- _SOURCE TEXT_
We are using a PCDuino sourced from SparkFun. Delivery is usually within 5 days.

Based on withholding amounts, I believe you should be able to order one now, develop your code off the robot, and bring it to the first practice day of your first comp. and install it there. That would buy you at least an extra week or so, at minimum. Please check me on the rules here, I don't want to mislead anyone.

JM96PWNS 30-01-2014 22:01

Re: 7mb/s, Will it be an Issue?
 
Quote:

Originally Posted by apalrd (Post 1334711)
The issue is 802.11 WiFi, gigabit would not change anything there. They are already running 802.11N and cannot use more than 1 channel due to the number of fields running at the Championship.

If you honestly need more than 7 mb/s you are doing something wrong.

Nah

techhelpbb 31-01-2014 17:13

Re: 7mb/s, Will it be an Issue?
 
Quote:

Originally Posted by apalrd (Post 1334711)
The issue is 802.11 WiFi, gigabit would not change anything there. They are already running 802.11N and cannot use more than 1 channel due to the number of fields running at the Championship.

If you honestly need more than 7 mb/s you are doing something wrong.

If you watched this was not entirely true. See channel bonding.
It was originally off last year and then turned back on later in the season.
The thought was it impacted the 'christmas tree' issue with the robots before the matches.

It was single channel in Mount Olive, NJ but later matches at other events were allowed to bond.

BBray_T1296 31-01-2014 17:30

Re: 7mb/s, Will it be an Issue?
 
Quote:

Originally Posted by yash101 (Post 1334717)
I think it, s time for the umblicals again, this time for LAN :D

Or the overhead mesh used to power bumper cars! (transmitting data would be tricky though)

We have used our camera at 360p 30% compression and 10 fps, and had not even close to an issue, as well as nice response time (low "lag") The camera acted to help our drivers line up with the goal glowing by our bright orange LEDs, and to do on-board processing

For most vision processing, there is really not much of a need for high resolution, as that may increase the computation time per frame, reducing resources all around.

This year we are outsourcing our vision to Raspberry Pi's with camera data captured and processed by them, and due to the nature of this game, a lot of things can likely be done by eye better.

JesseK 31-01-2014 18:40

Re: 7mb/s, Will it be an Issue?
 
On the field in 2013 I witnessed the FMS peak at ~2Mb/s by itself for some reason, even though the FMS whitepaper calls out ~1Mb/s. This is included in the 7Mb/s allocation. That meant we basically had 5Mb/s for everything else and even approaching 3Mb/s for our own data would cause latency issues for all robots on the field.

We only focused on FMS bandwidth last year because we really wanted 640x480@10Hz/30% and wanted a baseline bandwidth to figure out the boundary conditions. I was trying to stitch telemetry data with image data. Wasn't worth it, to be honest - we wound up having to go down to 6Hz before the FTA's stopped complaining about latency. This year we're going to try 320x240@20Hz with 30% compression. Hopefully our whiz kid network programming student is making the net code efficient enough for the telemetry data to keep up.

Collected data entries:
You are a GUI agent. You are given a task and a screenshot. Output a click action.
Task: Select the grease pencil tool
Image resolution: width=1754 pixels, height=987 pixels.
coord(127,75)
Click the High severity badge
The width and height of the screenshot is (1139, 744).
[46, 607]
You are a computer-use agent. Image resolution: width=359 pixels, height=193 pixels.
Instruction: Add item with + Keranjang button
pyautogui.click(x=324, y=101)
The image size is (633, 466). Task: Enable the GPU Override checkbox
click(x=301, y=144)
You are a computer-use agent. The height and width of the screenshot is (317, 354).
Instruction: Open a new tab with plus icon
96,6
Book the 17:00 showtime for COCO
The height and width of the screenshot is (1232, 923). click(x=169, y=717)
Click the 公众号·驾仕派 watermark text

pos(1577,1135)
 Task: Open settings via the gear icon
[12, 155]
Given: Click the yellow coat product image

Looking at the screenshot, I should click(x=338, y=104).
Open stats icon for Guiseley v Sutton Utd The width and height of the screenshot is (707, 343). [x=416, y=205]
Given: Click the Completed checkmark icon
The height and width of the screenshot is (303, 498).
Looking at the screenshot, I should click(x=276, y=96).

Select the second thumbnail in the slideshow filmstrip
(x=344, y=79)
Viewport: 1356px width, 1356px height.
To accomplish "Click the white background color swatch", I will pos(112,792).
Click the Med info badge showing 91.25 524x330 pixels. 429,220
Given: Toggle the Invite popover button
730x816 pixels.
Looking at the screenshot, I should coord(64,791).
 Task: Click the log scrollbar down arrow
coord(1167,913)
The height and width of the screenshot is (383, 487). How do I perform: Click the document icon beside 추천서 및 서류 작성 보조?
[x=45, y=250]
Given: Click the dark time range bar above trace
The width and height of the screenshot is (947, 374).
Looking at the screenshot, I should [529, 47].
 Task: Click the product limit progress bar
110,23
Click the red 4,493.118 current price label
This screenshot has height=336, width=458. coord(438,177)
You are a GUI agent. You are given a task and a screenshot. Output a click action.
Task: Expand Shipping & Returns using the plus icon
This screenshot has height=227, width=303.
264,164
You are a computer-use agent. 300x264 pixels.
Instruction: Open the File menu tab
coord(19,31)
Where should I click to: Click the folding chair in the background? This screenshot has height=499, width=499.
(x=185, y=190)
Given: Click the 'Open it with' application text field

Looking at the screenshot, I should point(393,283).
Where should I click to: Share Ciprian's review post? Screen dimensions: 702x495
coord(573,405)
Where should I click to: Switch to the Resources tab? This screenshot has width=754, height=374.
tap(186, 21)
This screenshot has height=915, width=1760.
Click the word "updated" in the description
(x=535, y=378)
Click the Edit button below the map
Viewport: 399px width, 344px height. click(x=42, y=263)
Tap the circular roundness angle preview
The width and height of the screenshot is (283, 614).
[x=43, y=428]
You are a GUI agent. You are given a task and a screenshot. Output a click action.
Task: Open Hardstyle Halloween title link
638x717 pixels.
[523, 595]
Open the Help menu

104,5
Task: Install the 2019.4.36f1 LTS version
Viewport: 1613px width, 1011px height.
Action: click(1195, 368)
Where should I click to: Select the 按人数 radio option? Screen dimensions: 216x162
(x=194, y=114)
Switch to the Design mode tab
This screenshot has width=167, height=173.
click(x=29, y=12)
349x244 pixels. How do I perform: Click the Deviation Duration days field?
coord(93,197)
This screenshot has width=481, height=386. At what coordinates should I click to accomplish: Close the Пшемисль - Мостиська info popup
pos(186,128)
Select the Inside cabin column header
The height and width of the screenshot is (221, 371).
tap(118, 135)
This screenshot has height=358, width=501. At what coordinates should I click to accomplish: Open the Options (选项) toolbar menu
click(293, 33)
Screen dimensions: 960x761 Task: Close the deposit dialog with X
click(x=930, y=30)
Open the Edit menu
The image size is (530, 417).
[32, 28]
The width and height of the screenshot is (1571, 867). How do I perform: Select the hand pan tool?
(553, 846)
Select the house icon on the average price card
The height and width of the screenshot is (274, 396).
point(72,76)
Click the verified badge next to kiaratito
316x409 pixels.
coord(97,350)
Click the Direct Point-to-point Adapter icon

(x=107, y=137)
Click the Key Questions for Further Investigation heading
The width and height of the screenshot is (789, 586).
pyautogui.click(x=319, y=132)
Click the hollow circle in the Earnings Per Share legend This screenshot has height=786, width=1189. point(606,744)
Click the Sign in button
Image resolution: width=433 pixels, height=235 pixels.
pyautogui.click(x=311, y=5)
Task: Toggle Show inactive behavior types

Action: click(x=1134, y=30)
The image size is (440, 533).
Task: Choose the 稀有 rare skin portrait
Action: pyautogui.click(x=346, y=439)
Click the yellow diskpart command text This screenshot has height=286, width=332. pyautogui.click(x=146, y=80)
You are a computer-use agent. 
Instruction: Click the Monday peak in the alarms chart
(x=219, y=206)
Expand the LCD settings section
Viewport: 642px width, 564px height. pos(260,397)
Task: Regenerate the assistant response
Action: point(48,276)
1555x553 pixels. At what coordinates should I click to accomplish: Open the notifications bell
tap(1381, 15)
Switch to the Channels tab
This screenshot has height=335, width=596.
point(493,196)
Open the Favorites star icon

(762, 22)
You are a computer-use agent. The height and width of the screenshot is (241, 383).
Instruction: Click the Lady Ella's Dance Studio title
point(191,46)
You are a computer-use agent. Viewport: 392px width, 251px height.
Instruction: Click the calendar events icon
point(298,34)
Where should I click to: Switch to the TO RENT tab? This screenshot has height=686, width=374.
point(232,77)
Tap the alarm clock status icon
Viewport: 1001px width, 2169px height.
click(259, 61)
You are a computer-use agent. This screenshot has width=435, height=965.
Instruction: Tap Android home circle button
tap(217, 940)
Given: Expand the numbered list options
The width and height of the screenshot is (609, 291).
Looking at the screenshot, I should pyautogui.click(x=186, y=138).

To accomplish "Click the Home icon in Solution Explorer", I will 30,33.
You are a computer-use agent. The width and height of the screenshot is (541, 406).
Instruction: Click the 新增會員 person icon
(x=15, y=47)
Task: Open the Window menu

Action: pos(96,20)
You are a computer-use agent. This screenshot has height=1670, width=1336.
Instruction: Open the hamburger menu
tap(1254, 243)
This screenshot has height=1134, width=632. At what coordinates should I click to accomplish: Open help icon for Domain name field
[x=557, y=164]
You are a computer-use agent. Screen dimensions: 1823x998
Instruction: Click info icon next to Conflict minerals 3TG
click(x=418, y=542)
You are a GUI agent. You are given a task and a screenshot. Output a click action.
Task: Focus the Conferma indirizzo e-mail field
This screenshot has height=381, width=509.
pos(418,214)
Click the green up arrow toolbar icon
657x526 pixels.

- _WRITTEN EXERCISE 1_
List every username in the 7 Mb/s bandwidth forum thread that appears with a date and time next to it.
- _WRITTEN EXERCISE 2_
Pick up the forum thread on the 7 Mb/s bandwidth limit right after its last sentence and write the next few sentences.

- _EXPECTED OUTPUT 1_
JM96PWNS
techhelpbb
BBray_T1296
JesseK

- _EXPECTED OUTPUT 2_
yash101 31-01-2014 20:27

Re: 7mb/s, Will it be an Issue?
 
Quote:

Originally Posted by JesseK (Post 1335506)
On the field in 2013 I witnessed the FMS peak at ~2Mb/s by itself for some reason, even though the FMS whitepaper calls out ~1Mb/s. This is included in the 7Mb/s allocation. That meant we basically had 5Mb/s for everything else and even approaching 3Mb/s for our own data would cause latency issues for all robots on the field.

We only focused on FMS bandwidth last year because we really wanted 640x480@10Hz/30% and wanted a baseline bandwidth to figure out the boundary conditions. I was trying to stitch telemetry data with image data. Wasn't worth it, to be honest - we wound up having to go down to 6Hz before the FTA's stopped complaining about latency. This year we're going to try 320x240@20Hz with 30% compression. Hopefully our whiz kid network programming student is making the net code efficient enough for the telemetry data to keep up.

Well, if he is just transmitting raw textual data, he should be fine. If the is sending images or horrendous arrays of image data, big problems will arise.

Also, how do you guys get unlimited speed on the robot? Doesn't the data go through the FMS switches anyways, so is limited to 7mbps?

I think what might be one problem is the Tx power is a bit low. On my DD-WRT router, I can set the power and at full power, I get up to a quarter mile range.

I think the only way to reduce your bandwidth is to have the processing done onboard and only allow the basic FMS communications to run on the network.

If I write an image processing script onboard with the ability to transmit back images, I'd probably write a bwm-ng script so I can monitor the bandwidth and pin the GUI to a specific frequency to keep a constant data rate, e.g. 1mbps.

Another approach would be to just skip everything autonomous and make to robot fully autonomous.

magnets 31-01-2014 21:47

Re: 7mb/s, Will it be an Issue?
 
Quote:

Originally Posted by JesseK (Post 1335506)
On the field in 2013 I witnessed the FMS peak at ~2Mb/s by itself for some reason, even though the FMS whitepaper calls out ~1Mb/s. This is included in the 7Mb/s allocation. That meant we basically had 5Mb/s for everything else and even approaching 3Mb/s for our own data would cause latency issues for all robots on the field.

We only focused on FMS bandwidth last year because we really wanted 640x480@10Hz/30% and wanted a baseline bandwidth to figure out the boundary conditions. I was trying to stitch telemetry data with image data. Wasn't worth it, to be honest - we wound up having to go down to 6Hz before the FTA's stopped complaining about latency. This year we're going to try 320x240@20Hz with 30% compression. Hopefully our whiz kid network programming student is making the net code efficient enough for the telemetry data to keep up.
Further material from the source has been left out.